§ EXERCISES:
• a. Answer these about the post on video merging with AVFoundation and OpenGL ES:
(i) What does the author link the freeze frames in the final video to?
(ii) Which two frameworks does the author use for the new chroma key project?
(iii) What size and duration were the sample videos used in the benchmark?
• b. Write the next part of the post on video merging with AVFoundation and OpenGL ES, picking up after its last line.

Video Merging with AVFoundation and OpenGL ES on iOS: Introduction

Dec 26, 2014

    Video merging on iOS is kinda tricky even though there is good library like GPUImage there. If you look at the issue page of GPUImage, you would realize lots of the issues relates to GPUImageMovie or GPUImageMovieWriter, yes, it is very good at image processing, but for video, I’m not sure about that.


    As I know from my personal experience, there are some problems with vide processing:

  1. it is very difficult to get timing correct, there are so often that some wierd black frames or flash appears at the start/end of final video, or the movie got ended too early like author wrote on github.

    For example, you probably see this error when writing video lots of times:

Problem appending pixel buffer at time:XXX*

and final video got some freeze frames.This however, from my experience, it relates to two same frametime got written. To verify this, you could write little extra debug code - array of frame time that got written and print all of them.

  1. memory handling is very flaky - it is very often you got some memory warnings or crashes that are super frustrating.

  2. error messages are just so raw and low level that are difficult to understand.


    New Approach

    So I decide to try writing a simple video-processing(more specific chroma key) project using AVFoundation and OpenGL ES to see how hard it is. As you may know, the hard thing about it is you need to know OpenGL ES which is kinda scarying at the beginning, let alone combine with multithreading to acheive better performance.

I did some performance benchmark, which is not that strictly but roughly accurate. I tested against sample videos with 640x640 pixels, 8 seconds duration.

Followings is the result:

######Two Videoes Chroma Key Merging (two vidoes)

§ DATASET RECORDS:
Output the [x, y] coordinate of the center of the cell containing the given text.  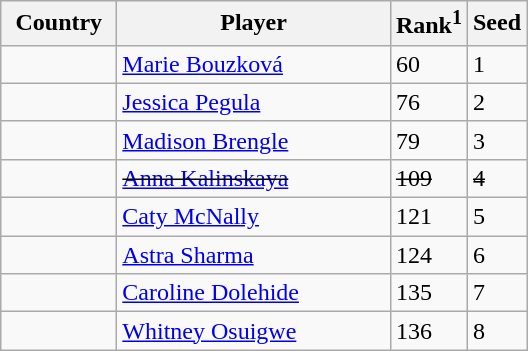
7 [496, 293]
60 [428, 64]
5 [496, 217]
136 [428, 331]
Seed [496, 24]
124 [428, 255]
Astra Sharma [254, 255]
4 [496, 178]
79 [428, 140]
Caroline Dolehide [254, 293]
Madison Brengle [254, 140]
Whitney Osuigwe [254, 331]
3 [496, 140]
135 [428, 293]
8 [496, 331]
Anna Kalinskaya [254, 178]
Marie Bouzková [254, 64]
Caty McNally [254, 217]
Country [59, 24]
2 [496, 102]
Rank1 [428, 24]
Player [254, 24]
121 [428, 217]
6 [496, 255]
76 [428, 102]
Jessica Pegula [254, 102]
1 [496, 64]
109 [428, 178]
Scan for the cell matching the given text and deliver its (x, y) coordinate at center. 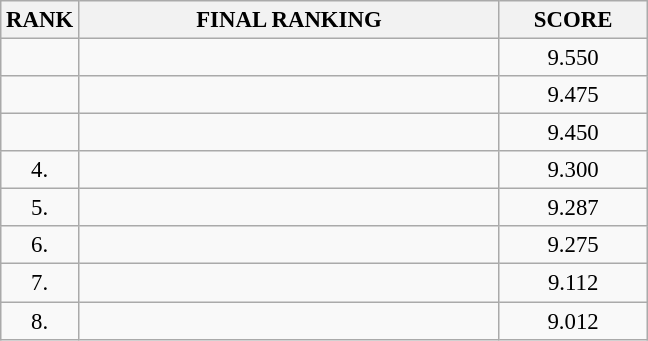
FINAL RANKING (288, 20)
9.012 (572, 321)
9.450 (572, 133)
6. (40, 245)
5. (40, 208)
9.550 (572, 58)
9.300 (572, 170)
RANK (40, 20)
7. (40, 283)
9.475 (572, 95)
9.112 (572, 283)
9.287 (572, 208)
4. (40, 170)
8. (40, 321)
9.275 (572, 245)
SCORE (572, 20)
Determine the (x, y) coordinate at the center of the cell enclosing the given text.  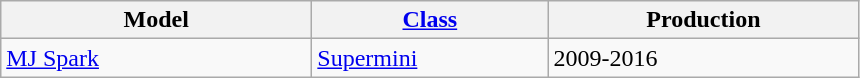
2009-2016 (704, 58)
Class (430, 20)
Model (156, 20)
Production (704, 20)
MJ Spark (156, 58)
Supermini (430, 58)
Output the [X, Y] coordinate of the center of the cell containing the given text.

§ EXPECTED RESULTS:
• a.
(i) The same frame time being written twice.
(ii) AVFoundation and OpenGL ES.
(iii) 640x640 pixels, 8 seconds.

• b.
            GPUImage AVFoundation+OpenGL ES
  ——— ———- ————————
  iPhone4 44.79s 11.90s
  iPod5 4.68s 3.87s
  iPhone6 1.44s 1.11s

######Three Videoes Alpha Channel Merging(three vidoes)

            GPUImage AVFoundation+OpenGL ES
  ——— ———- ————————
  iPhone4 31.79s 9.10s
  iPod5 3.71s 3.41s
  iPhone6 1.62s 1.13s


  • on iPhone4: GPUImage throw tons of ‘Couldn’t write a frame’ error, not be able to write a video or written video is chaotic or contains lots of feezing frames; well for custom AVFoundation+OpenGL ES,perfect full length, no frame dropping, frame synced perfectly.

  • on iPod5/iPhone6: final video from GPUImage ends earlier about 0.5s before full length) also frames is not fully synced, well, for custom AVFoundation+OpenGL ES, the final duration is perfect without any frame feezing.

I haven’t got much time on testing on other devices but the results looks quite promoising, plus I haven’t got any crash at all after running it many times - which GPUImage sometimes just crashes.

The problem with frame timing in GPUImage library lies in how it works. It use multithreading to get better performance, but it doens’t have a good mechanism to handle frame time synching.

Here are some logs from console:

2014-12-29 19:12:03.115 BBB[4989:60b] GPUImageMovie: captured_video_8A08021A-0886-4399-BC75-EE15C46D5963.mp4, duration: {354565/44100 = 8.040}
2014-12-29 19:12:03.126 BBB[4989:60b] GPUImageMovie: APP_Likes.mp4, duration: {723840/90000 = 8.043}
2014-12-29 19:12:03.225 BBB[4989:dd0f] ---captured_video_8A08021A-0886-4399-BC75-EE15C46D5963.mp4 newFrameReadyAtTime: 0.00
2014-12-29 19:12:03.304 BBB[4989:dd0f] ---captured_video_8A08021A-0886-4399-BC75-EE15C46D5963.mp4 newFrameReadyAtTime: 0.04
2014-12-29 19:12:03.320 BBB[4989:dd0f] ---captured_video_8A08021A-0886-4399-BC75-EE15C46D5963.mp4 newFrameReadyAtTime: 0.08
2014-12-29 19:12:03.337 BBB[4989:de03] ---APP_Likes.mp4 newFrameReadyAtTime: 0.04
2014-12-29 19:12:03.421 BBB[4989:dd0f] ---captured_video_8A08021A-0886-4399-BC75-EE15C46D5963.mp4 newFrameReadyAtTime: 0.13
2014-12-29 19:12:03.443 BBB[4989:bb03] Wrote a video frame: 0.08
2014-12-29 19:12:03.467 BBB[4989:dd0f] ---captured_video_8A08021A-0886-4399-BC75-EE15C46D5963.mp4 newFrameReadyAtTime: 0.17
2014-12-29 19:12:03.481 BBB[4989:de03] ---APP_Likes.mp4 newFrameReadyAtTime: 0.08
2014-12-29 19:12:03.542 BBB[4989:bb03] Wrote a video frame: 0.17

As you see the frametime is not perfectly synchronized between two readers, situation got even worse if you are doing three videoes merging. Why it happens? it is because how GPUImage library use multithreading.if you take a look at code in GPUImageMovie(which is the one reading frame and upload to GPU), what runSynchronouslyOnVideoProcessingQueue refers to is just dispatch the reading/uploading block to a single serial queue in GPUImageContext(singleton class to maintain one serial queue for multiple readers).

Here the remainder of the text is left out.